それが未来のことを考えていない行動でも、苦しい事なんて忘れていい。
……それにこれは、僕からしか言えない事でしょ。
僕の事を大切にしているから、彼からは言えないことだ、だから僕が言う。
息を詰まらせて、肩を震わせるリシャールに、こんな思いをさせてしまって、可哀想なことをしてしまったと思う。リシャールだって優しい人だ。大切にしていた人がいなくなるのは辛いだろう。

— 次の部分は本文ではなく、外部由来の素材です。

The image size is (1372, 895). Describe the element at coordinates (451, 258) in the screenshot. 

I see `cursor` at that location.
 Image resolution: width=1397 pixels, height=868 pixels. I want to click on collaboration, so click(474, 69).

だから、それが苦しくないように、のんきな声で続きを言った。
「それにね。夢で会ったですけど、れ、レジスさま、そんなに悪い人じゃなかったです。迎えに来るって言ってたので、多分、生贄になってもまたどこか遠くで、レジスさまと暮らすことになるだけだと思うんです」
「……、……っ」
「リシャールとは離れちゃいますけど、か、……神様と暮らすなんて夢があるじゃないですか?」
声をあげずに泣く彼に、くだらない事のように、まったく重たくないように抱きしめながら、言う。
「だからね、ぼ、僕、大丈夫ですよ。怖くないんです」
悔しさから泣くリシャールだけが、事の残酷さと、死という物の恐ろしさを知っていて。
僕も少しだけ怖かったけれど、そんな感情はしらないつもりで、慰めるように僕自身は、まったくそれらをちゃんと見ないで彼に声をかけ続けた。
そうするといつの間にか、強く抱き返されて、膝の上に乗せられて、僕はびっくりしたけど、まだたくさん泣いているみたいだったから、分からないふりをしてリシャールの肩に顎を乗せて、のんきな言葉をかけ続けた。
言っていれば自分も心の底からそう思えるような気がして、肩を涙で濡らされながら、リシャールの涙が枯れるまで、そうしてずっと彼を慰めていた。